Records for the exercise:
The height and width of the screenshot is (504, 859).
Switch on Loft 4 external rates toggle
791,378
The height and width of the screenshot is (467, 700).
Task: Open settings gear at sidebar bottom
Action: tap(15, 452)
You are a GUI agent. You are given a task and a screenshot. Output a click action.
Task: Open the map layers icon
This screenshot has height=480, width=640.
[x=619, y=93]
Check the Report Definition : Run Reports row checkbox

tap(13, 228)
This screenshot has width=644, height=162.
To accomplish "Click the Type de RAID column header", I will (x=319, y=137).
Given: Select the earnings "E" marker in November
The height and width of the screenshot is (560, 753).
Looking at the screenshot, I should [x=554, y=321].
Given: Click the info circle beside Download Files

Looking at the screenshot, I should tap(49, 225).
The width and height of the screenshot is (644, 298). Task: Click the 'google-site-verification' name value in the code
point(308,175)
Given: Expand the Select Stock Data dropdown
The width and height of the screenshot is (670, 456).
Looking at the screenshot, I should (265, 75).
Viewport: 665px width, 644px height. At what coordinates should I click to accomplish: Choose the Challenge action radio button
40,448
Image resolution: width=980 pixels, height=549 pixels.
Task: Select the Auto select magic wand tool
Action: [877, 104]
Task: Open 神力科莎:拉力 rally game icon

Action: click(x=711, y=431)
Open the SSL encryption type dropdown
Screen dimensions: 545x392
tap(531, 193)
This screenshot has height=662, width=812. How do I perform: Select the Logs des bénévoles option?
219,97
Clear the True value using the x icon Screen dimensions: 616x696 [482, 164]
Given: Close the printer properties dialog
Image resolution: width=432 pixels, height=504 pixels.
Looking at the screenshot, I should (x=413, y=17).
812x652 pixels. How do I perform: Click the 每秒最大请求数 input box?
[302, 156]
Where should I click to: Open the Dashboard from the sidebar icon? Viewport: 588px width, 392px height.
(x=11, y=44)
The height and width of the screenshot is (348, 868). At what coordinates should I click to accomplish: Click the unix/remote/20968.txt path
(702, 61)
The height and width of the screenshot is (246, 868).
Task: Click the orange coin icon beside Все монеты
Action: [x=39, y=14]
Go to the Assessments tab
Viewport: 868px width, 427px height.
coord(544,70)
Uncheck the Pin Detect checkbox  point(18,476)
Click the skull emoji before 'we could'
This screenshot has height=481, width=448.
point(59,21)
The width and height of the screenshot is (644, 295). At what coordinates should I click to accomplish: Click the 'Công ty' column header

Exercise:
Extract the full listing above without altering anything.

Answer space:
The height and width of the screenshot is (504, 859).
Switch on Loft 4 external rates toggle
791,378
The height and width of the screenshot is (467, 700).
Task: Open settings gear at sidebar bottom
Action: tap(15, 452)
You are a GUI agent. You are given a task and a screenshot. Output a click action.
Task: Open the map layers icon
This screenshot has height=480, width=640.
[x=619, y=93]
Check the Report Definition : Run Reports row checkbox

tap(13, 228)
This screenshot has width=644, height=162.
To accomplish "Click the Type de RAID column header", I will (x=319, y=137).
Given: Select the earnings "E" marker in November
The height and width of the screenshot is (560, 753).
Looking at the screenshot, I should [x=554, y=321].
Given: Click the info circle beside Download Files

Looking at the screenshot, I should tap(49, 225).
The width and height of the screenshot is (644, 298). Task: Click the 'google-site-verification' name value in the code
point(308,175)
Given: Expand the Select Stock Data dropdown
The width and height of the screenshot is (670, 456).
Looking at the screenshot, I should (265, 75).
Viewport: 665px width, 644px height. At what coordinates should I click to accomplish: Choose the Challenge action radio button
40,448
Image resolution: width=980 pixels, height=549 pixels.
Task: Select the Auto select magic wand tool
Action: [877, 104]
Task: Open 神力科莎:拉力 rally game icon

Action: click(x=711, y=431)
Open the SSL encryption type dropdown
Screen dimensions: 545x392
tap(531, 193)
This screenshot has height=662, width=812. How do I perform: Select the Logs des bénévoles option?
219,97
Clear the True value using the x icon Screen dimensions: 616x696 [482, 164]
Given: Close the printer properties dialog
Image resolution: width=432 pixels, height=504 pixels.
Looking at the screenshot, I should (x=413, y=17).
812x652 pixels. How do I perform: Click the 每秒最大请求数 input box?
[302, 156]
Where should I click to: Open the Dashboard from the sidebar icon? Viewport: 588px width, 392px height.
(x=11, y=44)
The height and width of the screenshot is (348, 868). At what coordinates should I click to accomplish: Click the unix/remote/20968.txt path
(702, 61)
The height and width of the screenshot is (246, 868).
Task: Click the orange coin icon beside Все монеты
Action: [x=39, y=14]
Go to the Assessments tab
Viewport: 868px width, 427px height.
coord(544,70)
Uncheck the Pin Detect checkbox  point(18,476)
Click the skull emoji before 'we could'
This screenshot has height=481, width=448.
point(59,21)
The width and height of the screenshot is (644, 295). At what coordinates should I click to accomplish: Click the 'Công ty' column header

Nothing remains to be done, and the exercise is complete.